The physical cost of the GPU or IP design in terms of materials and fabrication is going to be low - on that measure the profit margin is huge.
The real cost of a GPU is the development: skilled staff, Research and development, RTL hardware guys, testing, drivers, SDKs/APIs, marketing, paying license fees, patent disputes, etc. On that basis profit's a lot lower. Easiest way to get it is to read the financial report a of a major graphics company.
Many major OEMs buy in graphics chips/IP for a few reasons. As 3dcgi said, it's cheaper and they can cost reduce on large production runs. Custom silicon can give them features that make their product individual (and just as often allows them to spec an existing chip without the features they don't require).

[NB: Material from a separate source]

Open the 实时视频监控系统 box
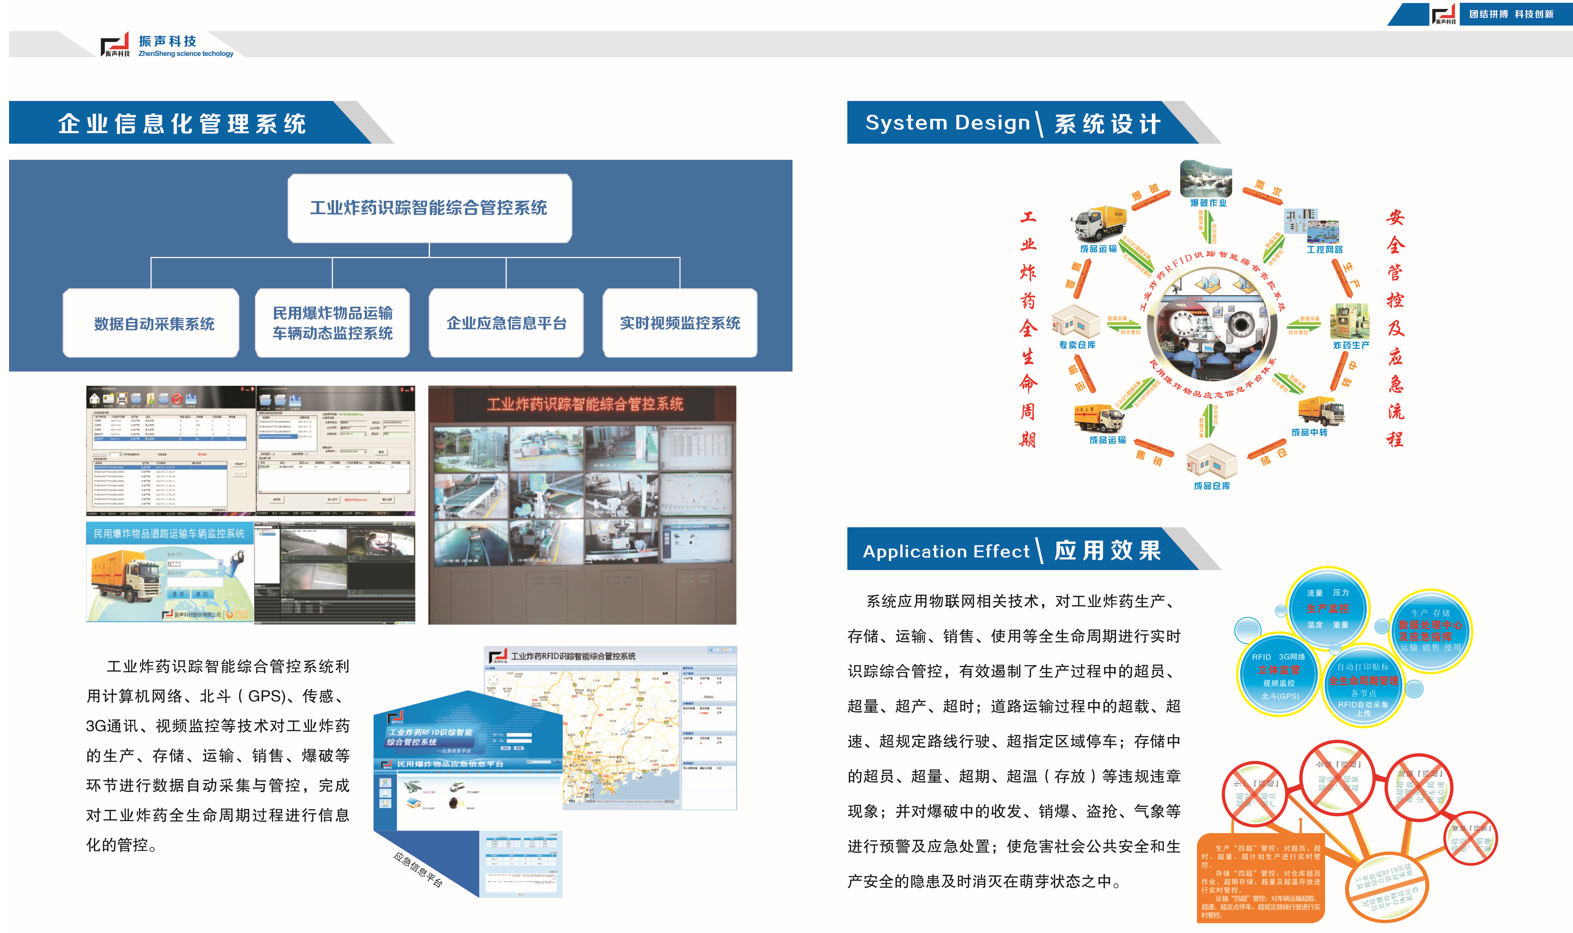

Everything comes down to cost and turnaround time I guess but there are two other big reasons...
1) if you develop your own chip/IP there's a large risk someone else will release something better - if you stay in house there's going to be a your of pressure to use the design even if it turns out to be uncompetitive. If you're sure you're ahead of the curve then that's a good thing and it stops anyone else using things but it's probably easier to shop around and pick whatever looks best when you need to buy.

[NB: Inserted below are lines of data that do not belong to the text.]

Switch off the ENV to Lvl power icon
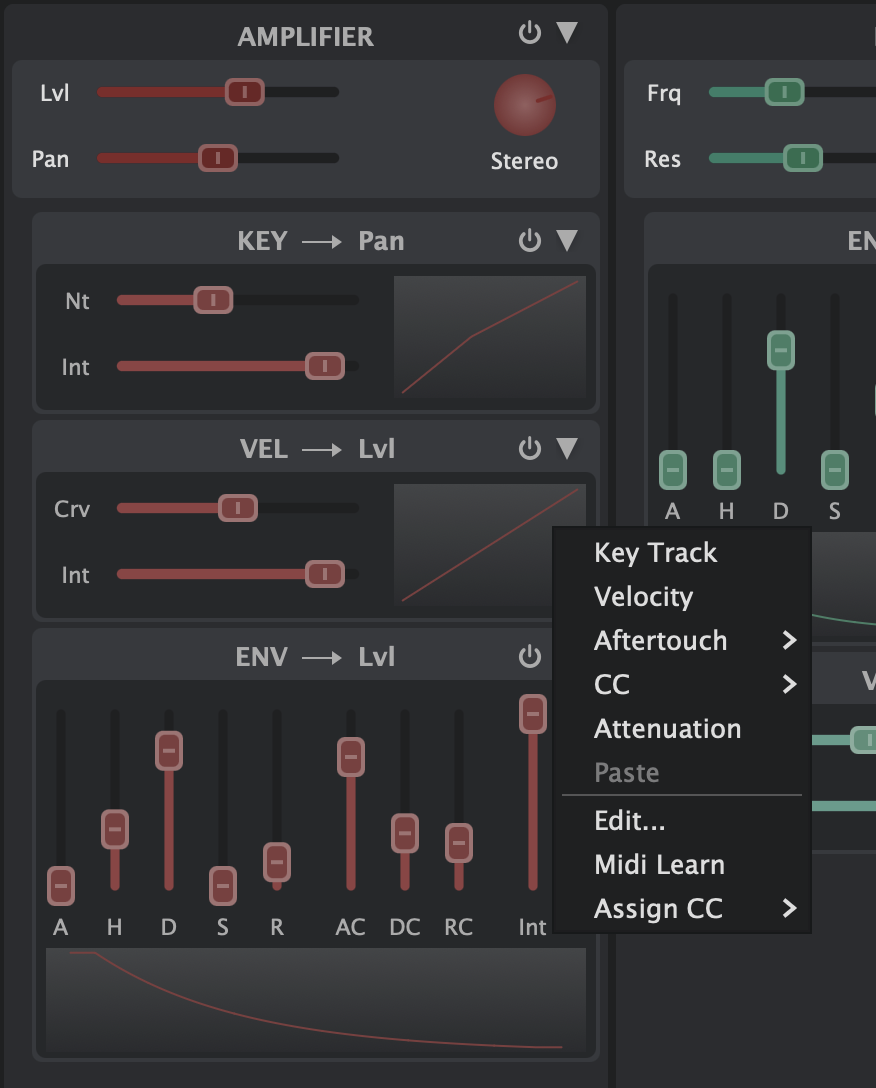 (529, 657)
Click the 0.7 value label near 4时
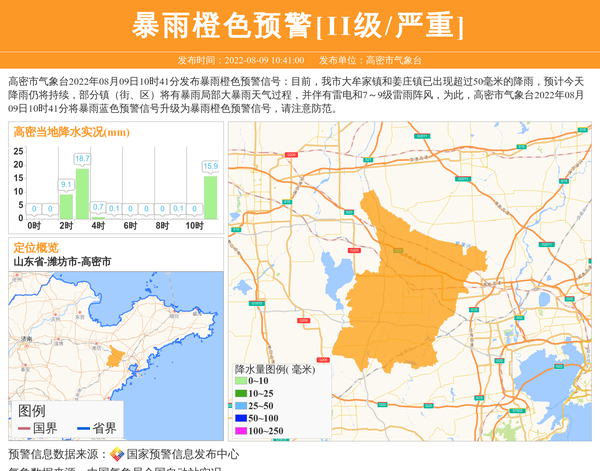600x471 pixels. [98, 207]
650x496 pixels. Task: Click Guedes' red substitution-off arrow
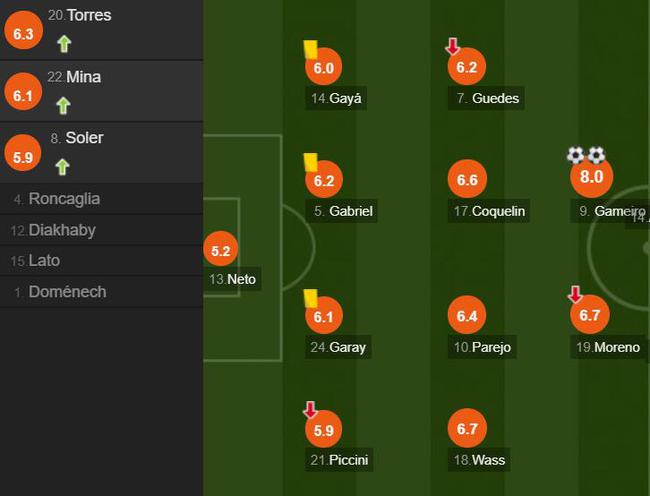[x=453, y=46]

2) they likely can't create competitive graphics chips quickly enough. There's a very finite amount of engineers, mathematicians, low level computer programmers with the skills to make them. The existing companies have a hard enough time fighting over the experienced hires. If a company wants to enter the field they either need to pick up all the suitable graduates/PhDs they can find, poach a few senior people to lead things and wait 5-10 years or buy an existing company or two to get the staff/designs/patents...
The cost of the graphics chip in your PC/phone/console/whatever is really the cost of not doing the above split over the number of chips produced.